● **Provided entries**:
_ _ _

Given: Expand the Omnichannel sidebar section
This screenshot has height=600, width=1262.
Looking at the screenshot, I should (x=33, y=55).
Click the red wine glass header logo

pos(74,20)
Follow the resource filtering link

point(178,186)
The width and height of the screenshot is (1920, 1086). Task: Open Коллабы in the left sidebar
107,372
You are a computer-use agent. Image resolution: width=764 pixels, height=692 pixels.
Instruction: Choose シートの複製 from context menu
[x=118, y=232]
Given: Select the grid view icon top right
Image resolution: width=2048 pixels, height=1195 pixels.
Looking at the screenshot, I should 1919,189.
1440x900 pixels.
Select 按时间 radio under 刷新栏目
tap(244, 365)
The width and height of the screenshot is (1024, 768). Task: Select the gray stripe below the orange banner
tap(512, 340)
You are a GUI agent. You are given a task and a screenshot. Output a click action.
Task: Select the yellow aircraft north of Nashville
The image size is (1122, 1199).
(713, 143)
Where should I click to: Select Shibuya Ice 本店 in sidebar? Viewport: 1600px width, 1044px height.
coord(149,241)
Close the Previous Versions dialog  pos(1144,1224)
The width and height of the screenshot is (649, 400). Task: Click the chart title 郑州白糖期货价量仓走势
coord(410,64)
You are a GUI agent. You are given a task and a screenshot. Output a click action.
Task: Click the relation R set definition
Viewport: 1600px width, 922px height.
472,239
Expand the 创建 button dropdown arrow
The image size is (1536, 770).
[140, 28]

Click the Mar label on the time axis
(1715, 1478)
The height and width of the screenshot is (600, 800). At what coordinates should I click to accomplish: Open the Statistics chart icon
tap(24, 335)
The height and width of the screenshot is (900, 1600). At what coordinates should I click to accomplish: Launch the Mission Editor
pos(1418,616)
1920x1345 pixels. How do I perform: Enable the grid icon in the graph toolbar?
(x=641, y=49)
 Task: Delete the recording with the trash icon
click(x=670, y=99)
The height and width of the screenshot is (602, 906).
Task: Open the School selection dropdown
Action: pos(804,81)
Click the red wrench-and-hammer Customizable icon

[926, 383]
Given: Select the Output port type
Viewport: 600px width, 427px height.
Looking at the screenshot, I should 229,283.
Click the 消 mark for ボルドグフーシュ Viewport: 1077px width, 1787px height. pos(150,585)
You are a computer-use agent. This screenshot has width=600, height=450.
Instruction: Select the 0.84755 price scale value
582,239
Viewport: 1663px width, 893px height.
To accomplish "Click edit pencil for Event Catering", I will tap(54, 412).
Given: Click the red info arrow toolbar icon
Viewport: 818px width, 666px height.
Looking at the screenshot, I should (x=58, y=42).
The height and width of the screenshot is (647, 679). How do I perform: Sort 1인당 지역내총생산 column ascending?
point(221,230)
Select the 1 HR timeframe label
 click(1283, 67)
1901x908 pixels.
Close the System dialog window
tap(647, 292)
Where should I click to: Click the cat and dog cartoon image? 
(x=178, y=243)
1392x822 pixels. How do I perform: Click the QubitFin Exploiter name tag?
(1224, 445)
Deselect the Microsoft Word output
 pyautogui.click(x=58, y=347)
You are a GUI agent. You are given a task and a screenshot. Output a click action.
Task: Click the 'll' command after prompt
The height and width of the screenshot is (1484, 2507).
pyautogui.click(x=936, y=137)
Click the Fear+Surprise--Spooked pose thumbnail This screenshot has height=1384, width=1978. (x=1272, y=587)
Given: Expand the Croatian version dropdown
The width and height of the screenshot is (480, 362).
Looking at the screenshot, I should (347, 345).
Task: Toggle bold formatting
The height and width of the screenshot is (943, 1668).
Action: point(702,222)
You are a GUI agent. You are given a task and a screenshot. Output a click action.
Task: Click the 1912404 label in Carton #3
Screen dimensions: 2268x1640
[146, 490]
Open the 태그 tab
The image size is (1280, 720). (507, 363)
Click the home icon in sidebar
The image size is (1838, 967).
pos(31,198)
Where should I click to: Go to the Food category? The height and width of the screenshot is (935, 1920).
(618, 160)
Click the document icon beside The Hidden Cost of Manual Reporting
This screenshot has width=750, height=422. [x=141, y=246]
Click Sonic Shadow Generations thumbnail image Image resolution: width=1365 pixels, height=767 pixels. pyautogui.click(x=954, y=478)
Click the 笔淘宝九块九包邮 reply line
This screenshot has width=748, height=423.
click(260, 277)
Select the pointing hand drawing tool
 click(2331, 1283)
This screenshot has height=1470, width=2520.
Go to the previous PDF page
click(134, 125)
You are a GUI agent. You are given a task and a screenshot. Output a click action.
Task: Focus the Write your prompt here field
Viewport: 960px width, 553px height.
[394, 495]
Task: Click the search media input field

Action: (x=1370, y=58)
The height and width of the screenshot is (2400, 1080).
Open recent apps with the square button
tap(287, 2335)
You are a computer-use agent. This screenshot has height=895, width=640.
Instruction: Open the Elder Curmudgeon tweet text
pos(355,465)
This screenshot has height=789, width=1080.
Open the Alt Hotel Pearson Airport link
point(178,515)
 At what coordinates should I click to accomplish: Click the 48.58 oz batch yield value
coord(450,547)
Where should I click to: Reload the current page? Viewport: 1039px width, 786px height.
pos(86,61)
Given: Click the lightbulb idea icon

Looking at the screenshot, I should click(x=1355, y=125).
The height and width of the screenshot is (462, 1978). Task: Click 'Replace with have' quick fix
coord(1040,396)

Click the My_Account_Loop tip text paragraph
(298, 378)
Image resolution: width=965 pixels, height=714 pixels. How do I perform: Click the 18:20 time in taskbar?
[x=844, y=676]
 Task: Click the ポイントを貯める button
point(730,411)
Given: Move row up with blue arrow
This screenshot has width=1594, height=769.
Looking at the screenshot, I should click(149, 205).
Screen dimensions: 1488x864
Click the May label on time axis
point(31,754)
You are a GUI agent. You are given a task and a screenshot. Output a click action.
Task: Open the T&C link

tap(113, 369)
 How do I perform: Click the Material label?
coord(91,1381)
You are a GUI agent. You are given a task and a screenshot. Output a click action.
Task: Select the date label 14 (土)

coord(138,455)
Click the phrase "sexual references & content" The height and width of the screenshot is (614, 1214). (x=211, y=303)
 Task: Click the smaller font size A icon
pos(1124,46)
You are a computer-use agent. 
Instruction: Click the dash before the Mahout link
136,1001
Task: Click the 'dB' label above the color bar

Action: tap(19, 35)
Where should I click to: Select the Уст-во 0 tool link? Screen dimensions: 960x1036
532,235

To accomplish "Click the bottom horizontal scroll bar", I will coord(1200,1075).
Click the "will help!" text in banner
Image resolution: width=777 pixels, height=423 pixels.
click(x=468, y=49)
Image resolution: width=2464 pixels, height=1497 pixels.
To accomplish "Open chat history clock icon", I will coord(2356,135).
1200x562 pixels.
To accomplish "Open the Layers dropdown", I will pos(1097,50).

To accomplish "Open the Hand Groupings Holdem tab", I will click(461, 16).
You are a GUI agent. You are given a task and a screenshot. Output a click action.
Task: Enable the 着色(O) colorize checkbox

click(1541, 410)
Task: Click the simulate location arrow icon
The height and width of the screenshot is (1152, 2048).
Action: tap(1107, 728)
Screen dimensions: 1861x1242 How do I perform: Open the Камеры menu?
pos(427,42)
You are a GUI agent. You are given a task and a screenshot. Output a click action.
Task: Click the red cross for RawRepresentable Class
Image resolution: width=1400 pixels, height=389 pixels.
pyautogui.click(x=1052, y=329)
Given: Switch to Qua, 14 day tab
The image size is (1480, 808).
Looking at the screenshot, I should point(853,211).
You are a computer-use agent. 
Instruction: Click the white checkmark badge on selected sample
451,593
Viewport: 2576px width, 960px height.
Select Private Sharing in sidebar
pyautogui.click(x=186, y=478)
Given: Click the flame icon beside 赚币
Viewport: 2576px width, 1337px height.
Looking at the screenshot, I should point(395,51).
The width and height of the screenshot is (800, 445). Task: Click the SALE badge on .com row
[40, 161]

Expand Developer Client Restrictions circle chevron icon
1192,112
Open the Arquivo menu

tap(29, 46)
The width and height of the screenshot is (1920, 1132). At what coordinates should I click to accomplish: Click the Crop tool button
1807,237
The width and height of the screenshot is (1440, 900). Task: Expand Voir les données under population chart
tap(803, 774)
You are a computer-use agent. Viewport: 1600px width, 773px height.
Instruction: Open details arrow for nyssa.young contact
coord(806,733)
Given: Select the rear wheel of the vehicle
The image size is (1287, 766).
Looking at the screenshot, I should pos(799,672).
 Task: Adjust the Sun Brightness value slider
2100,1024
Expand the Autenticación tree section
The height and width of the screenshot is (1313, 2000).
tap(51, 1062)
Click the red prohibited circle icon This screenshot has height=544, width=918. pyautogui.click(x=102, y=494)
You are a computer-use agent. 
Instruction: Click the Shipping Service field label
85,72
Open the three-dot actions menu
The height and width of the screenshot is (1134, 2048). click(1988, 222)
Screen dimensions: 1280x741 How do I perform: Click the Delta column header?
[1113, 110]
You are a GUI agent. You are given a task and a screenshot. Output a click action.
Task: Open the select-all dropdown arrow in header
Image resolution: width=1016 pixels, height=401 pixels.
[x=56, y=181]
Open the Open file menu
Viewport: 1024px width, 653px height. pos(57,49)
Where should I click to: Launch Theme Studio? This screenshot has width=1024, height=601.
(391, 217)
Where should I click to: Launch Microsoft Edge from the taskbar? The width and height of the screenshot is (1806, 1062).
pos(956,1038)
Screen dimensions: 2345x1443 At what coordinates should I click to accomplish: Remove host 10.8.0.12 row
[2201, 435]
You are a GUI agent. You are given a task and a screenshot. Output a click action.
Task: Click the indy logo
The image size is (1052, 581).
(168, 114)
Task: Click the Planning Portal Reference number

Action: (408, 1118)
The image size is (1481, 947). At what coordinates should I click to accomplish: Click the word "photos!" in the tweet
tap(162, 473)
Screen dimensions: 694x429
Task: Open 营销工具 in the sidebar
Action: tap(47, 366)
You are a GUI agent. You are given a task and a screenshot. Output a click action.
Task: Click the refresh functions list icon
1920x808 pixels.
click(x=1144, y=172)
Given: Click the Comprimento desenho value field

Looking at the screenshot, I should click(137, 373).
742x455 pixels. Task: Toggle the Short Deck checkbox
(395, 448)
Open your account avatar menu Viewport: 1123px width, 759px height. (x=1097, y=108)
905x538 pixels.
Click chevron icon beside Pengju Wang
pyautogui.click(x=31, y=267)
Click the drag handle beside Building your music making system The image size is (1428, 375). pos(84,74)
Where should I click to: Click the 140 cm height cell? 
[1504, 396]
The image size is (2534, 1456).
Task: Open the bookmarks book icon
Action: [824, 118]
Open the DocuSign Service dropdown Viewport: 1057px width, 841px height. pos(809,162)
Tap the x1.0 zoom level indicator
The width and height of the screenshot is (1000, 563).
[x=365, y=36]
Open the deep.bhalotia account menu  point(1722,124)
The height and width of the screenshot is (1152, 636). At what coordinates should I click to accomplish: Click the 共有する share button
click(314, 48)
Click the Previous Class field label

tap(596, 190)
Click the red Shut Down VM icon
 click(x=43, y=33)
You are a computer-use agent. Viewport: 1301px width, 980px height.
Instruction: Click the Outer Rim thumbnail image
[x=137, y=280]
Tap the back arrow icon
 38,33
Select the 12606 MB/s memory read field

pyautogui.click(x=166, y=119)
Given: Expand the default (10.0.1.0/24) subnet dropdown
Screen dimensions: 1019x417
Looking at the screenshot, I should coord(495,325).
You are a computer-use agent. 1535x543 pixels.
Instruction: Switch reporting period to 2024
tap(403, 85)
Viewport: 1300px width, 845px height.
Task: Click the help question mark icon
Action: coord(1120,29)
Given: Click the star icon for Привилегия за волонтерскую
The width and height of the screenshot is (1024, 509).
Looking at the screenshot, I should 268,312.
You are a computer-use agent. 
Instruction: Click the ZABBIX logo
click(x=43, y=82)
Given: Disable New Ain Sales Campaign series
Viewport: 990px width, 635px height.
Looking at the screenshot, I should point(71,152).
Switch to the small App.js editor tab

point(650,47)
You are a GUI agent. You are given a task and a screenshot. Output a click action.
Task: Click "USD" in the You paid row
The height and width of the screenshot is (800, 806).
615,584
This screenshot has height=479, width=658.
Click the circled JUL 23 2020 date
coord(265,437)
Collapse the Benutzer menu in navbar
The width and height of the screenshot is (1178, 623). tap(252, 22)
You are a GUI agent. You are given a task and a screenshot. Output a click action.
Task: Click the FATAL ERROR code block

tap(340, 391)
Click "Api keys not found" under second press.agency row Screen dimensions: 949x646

_ _ _

Copy out the material above word for word, everything from its first line down to the line containing "[x=118, y=232]", with both of those lines included.

● **The response**:
Given: Expand the Omnichannel sidebar section
This screenshot has height=600, width=1262.
Looking at the screenshot, I should (x=33, y=55).
Click the red wine glass header logo

pos(74,20)
Follow the resource filtering link

point(178,186)
The width and height of the screenshot is (1920, 1086). Task: Open Коллабы in the left sidebar
107,372
You are a computer-use agent. Image resolution: width=764 pixels, height=692 pixels.
Instruction: Choose シートの複製 from context menu
[x=118, y=232]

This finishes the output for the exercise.